TEXT PROVIDED:
○ ○ ○ ○ ○
This notebook prepares the data on child objectification for further processing and performs statistical tests.

**GET DATA**

In [None]:
import pandas as pd

In [None]:
# Load dataset from Drive
file_path = "/INSERT-DATA-PATH.csv"
df = pd.read_csv(file_path)

**EXPLORE DATA**

In [None]:
df.head()

In [None]:
df.columns

DATA OVERVIEW

In [None]:
# Columns of interest
columns_of_interest = ['videoid', 'videoauthor', 'commid']

# Group by 'sex' and calculate unique counts
unique_counts = df.groupby('sex')[columns_of_interest].nunique()

# Calculate overall unique counts
overall_counts = df[columns_of_interest].nunique()

# Compute percentages
percentage_unique = unique_counts.div(overall_counts) * 100

# Create a summary DataFrame
summary_df = unique_counts.copy()
for col in columns_of_interest:
    summary_df[f"{col}_percentage"] = percentage_unique[col]

print(summary_df)


Clean Data First

In [None]:
pip install emoji

In [None]:
import pandas as pd
import re
import emoji

# Ensure "text" column is string and handle NaN values
df["text"] = df["text"].astype(str).fillna("")

# Function to check if a comment consists only of mentions
def is_only_mentions(text):
    mention_pattern = r"^@\w+(\s*@\w+)*$"  # Matches one or more mentions without other text
    return bool(re.fullmatch(mention_pattern, text.strip()))

# Function to check if a comment consists only of emojis
def is_only_emojis(text):
    return all(char in emoji.EMOJI_DATA for char in text.strip())

# Count mention-only comments
mention_only_count = df["text"].apply(is_only_mentions).sum()
mention_only_percentage = (mention_only_count / df.shape[0]) * 100

print(f"Number of mention-only comments: {mention_only_count} ({mention_only_percentage:.2f}%)")

# Remove mention-only comments but keep emoji-only ones
df = df[~df["text"].apply(is_only_mentions)]

# Save cleaned dataset
output_path = ""
df.to_csv(output_path, index=False, encoding="utf-8")



**Frequency Plots** (for general appearance and objectification)

In [None]:
import pandas as pd
import matplotlib.pyplot as plt
from collections import Counter
import emoji
import re

# Function to remove emojis from text
def remove_emojis(text):
    return ''.join(char for char in text if not emoji.is_emoji(char))


# Extract matched words, remove emojis, and filter out excluded words
def clean_matches(column):
    words = [remove_emojis(word) for sublist in df[column].dropna() for word in sublist]
    words = [word.lower() for word in words if word.lower() not in excluded_words and word.strip()]
    return words

appearance_words = clean_matches("appearance_matches")
negative_appearance_words = clean_matches("negative_appearance_matches")
○ ○ ○ ○ ○
EXCERPTED RECORDS:

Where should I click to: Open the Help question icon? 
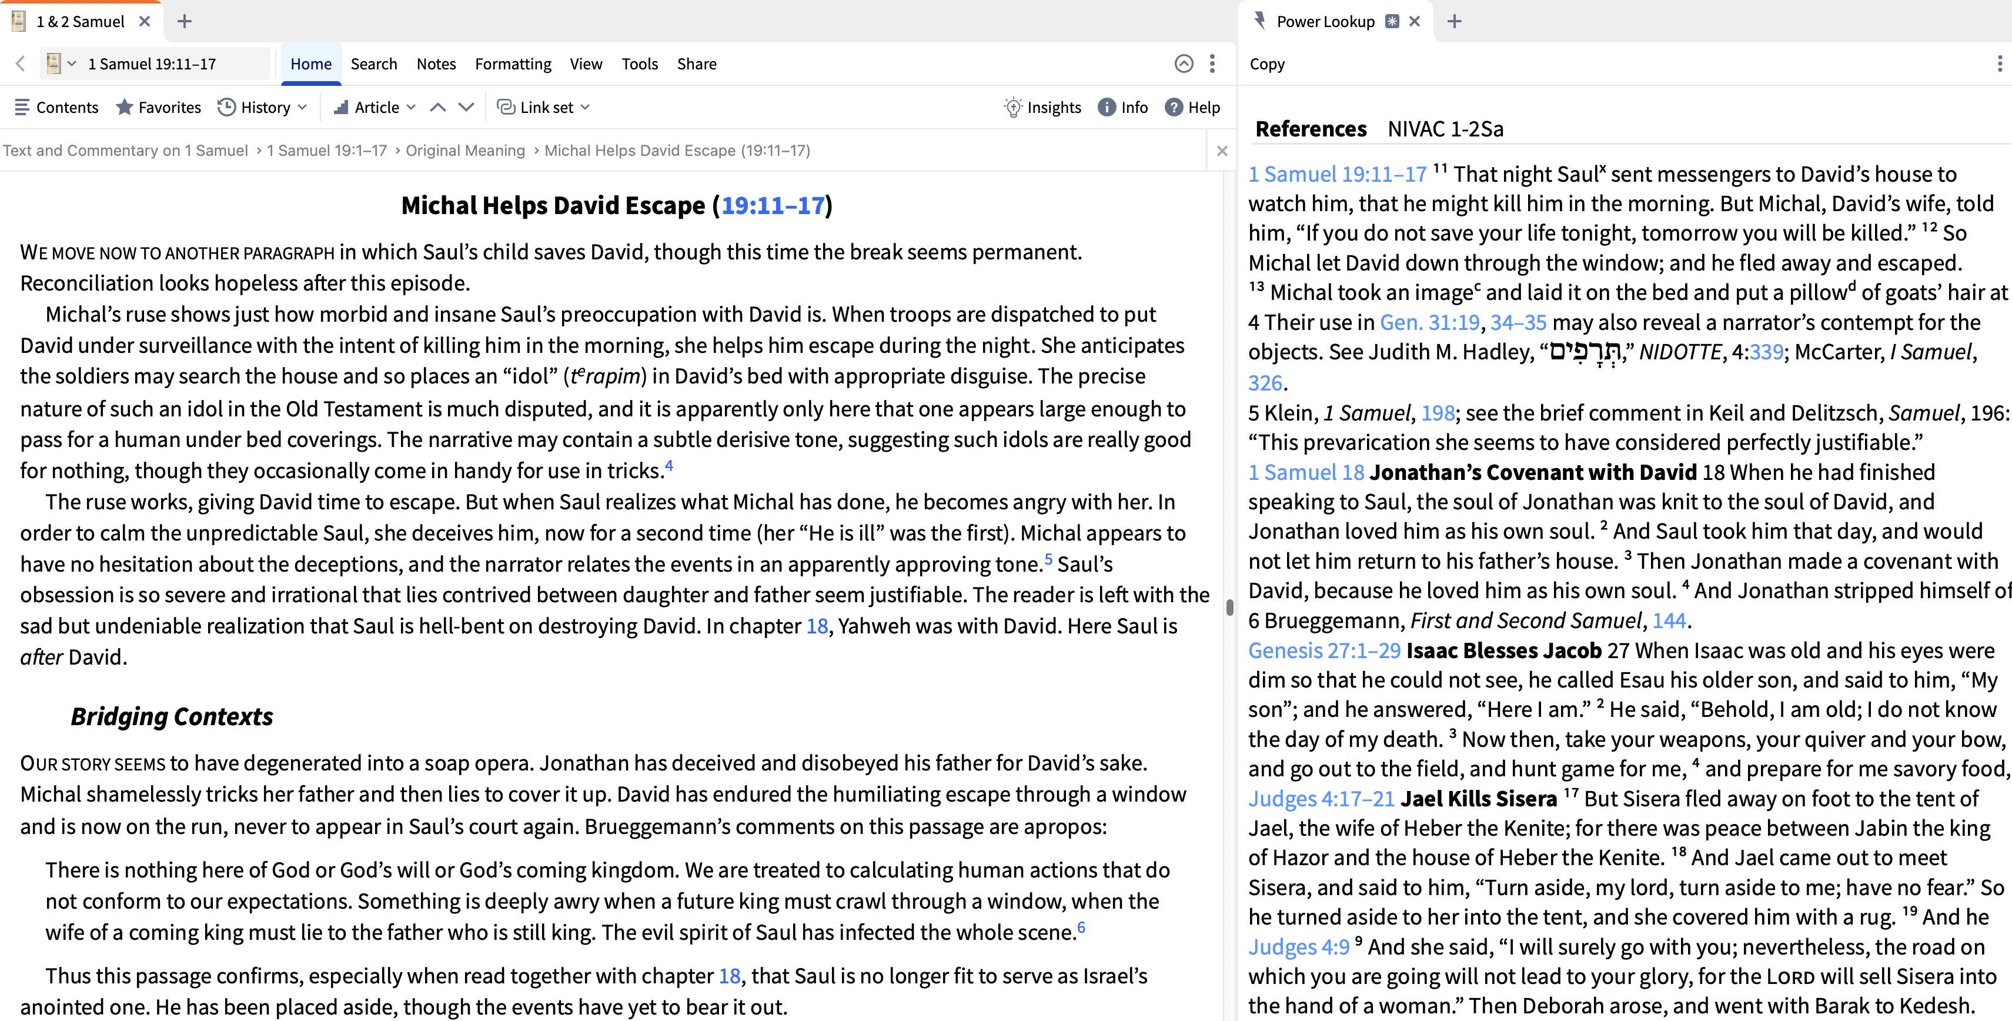pos(1173,107)
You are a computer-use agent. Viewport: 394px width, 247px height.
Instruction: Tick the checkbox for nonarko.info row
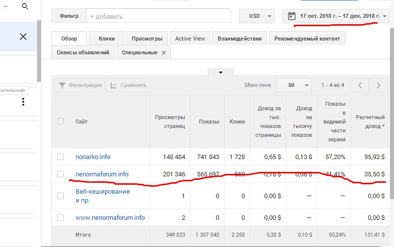[x=60, y=157]
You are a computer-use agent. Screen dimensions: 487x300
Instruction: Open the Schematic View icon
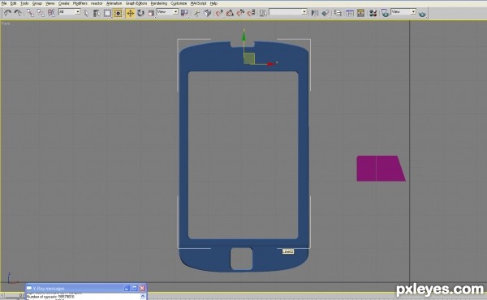pyautogui.click(x=360, y=13)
○ ○ ○ ○ ○
GIVEN PROBLEM A: Repeat the portion of the notebook that begins at the words "# Group by 'sex'" and stops after "summary_df = unique_counts.copy()".
GIVEN PROBLEM B: For each statement, say yes or no according to the notebook, and quote the words that decide it: (i) The cleaning step removes comments made up only of emojis. (ii) The dataset is read from a CSV file. (iii) The data overview groups the data by 'sex'.
Answer from the notebook alone.

EXPECTED ANSWER A:
# Group by 'sex' and calculate unique counts
unique_counts = df.groupby('sex')[columns_of_interest].nunique()

# Calculate overall unique counts
overall_counts = df[columns_of_interest].nunique()

# Compute percentages
percentage_unique = unique_counts.div(overall_counts) * 100

# Create a summary DataFrame
summary_df = unique_counts.copy()

EXPECTED ANSWER B:
(i) No: "# Remove mention-only comments but keep emoji-only ones"
(ii) Yes: "df = pd.read_csv(file_path)"
(iii) Yes: "# Group by 'sex' and calculate unique counts"